The Supreme Court of Cassation, in its Order no. 21172/2021, established that a director’s waiver of remuneration may be expressed by their conclusive conduct that unequivocally reveals their intention to waive the relevant right. However, the waiving act must be inferred not from the mere failure to request compensation, whatever the reasons, but from external circumstances which give a precise negotiating meaning to the conduct.

Facts of the case

In challenging his dismissal, a manager, who was also managing director, claimed his right to receive remuneration for the position held during the relationship.

The Court of Appeal, rejected the manager’s request, because there were elements that led to the presumption that the assignment was free of charge, including (i) the non-payment of a fee for the assignment period, (ii) the absence of any request on his part during that period, and (iii) the statement made by a witness regarding the decision of the Board of Directors, in the presence of the person concerned, not to pay remuneration.

The manager thus appealed to the Court of Cassation, arguing that he had never waived his right to remuneration for the office of managing director.

The Supreme Court of Cassation’s ruling

The Court of Cassation held that the manager’s claim was well-founded.
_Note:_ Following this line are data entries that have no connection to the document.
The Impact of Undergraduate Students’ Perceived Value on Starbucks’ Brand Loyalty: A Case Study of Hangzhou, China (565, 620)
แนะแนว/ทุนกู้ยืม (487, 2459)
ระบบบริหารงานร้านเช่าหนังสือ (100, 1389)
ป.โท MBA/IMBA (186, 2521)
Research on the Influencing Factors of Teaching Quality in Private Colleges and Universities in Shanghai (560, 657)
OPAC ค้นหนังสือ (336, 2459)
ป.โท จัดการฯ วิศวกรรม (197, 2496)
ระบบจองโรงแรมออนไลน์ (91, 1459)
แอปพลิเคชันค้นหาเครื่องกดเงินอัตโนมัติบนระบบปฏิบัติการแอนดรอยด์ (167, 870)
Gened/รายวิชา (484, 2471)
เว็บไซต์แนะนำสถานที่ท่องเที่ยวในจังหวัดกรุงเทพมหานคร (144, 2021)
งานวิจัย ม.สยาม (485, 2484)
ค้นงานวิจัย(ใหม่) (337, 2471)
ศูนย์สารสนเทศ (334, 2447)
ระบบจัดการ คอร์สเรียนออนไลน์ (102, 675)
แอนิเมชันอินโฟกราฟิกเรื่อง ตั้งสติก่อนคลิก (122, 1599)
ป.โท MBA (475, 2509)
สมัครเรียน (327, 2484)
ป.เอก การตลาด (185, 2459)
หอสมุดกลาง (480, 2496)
It reiterated the nature of the director’s relationship as an organic identification with the company. Secondly, it affirmed the director could waive the remuneration, even if not done expressly, as long as with a conclusive conduct “that unequivocally reveals his actual and definitive waiving will.”

As for the notion of “conclusive conduct“, the Court of Cassation referred to a general principle according to which ” for silence to have a negotiating value, it is necessary either that the common way of acting or good faith, in the relations established between the parties, impose the burden or duty to speak, or that the silence of one can be understood as adherence to the will of the other, according to a given historical and social moment and considering the quality of the parties and their business relations.”

According to the Court of Cassation, the trial Court erred in considering the inaction of the parties and the alleged decision of the Board of Directors not to specify anything about the director’s remuneration to be significant. This is because the manager’s omissive conduct cannot be seen as a manifestation of will.

The Court of Cassation thus annulled the ruling and referred the parties to a different section of the Court of Appeal.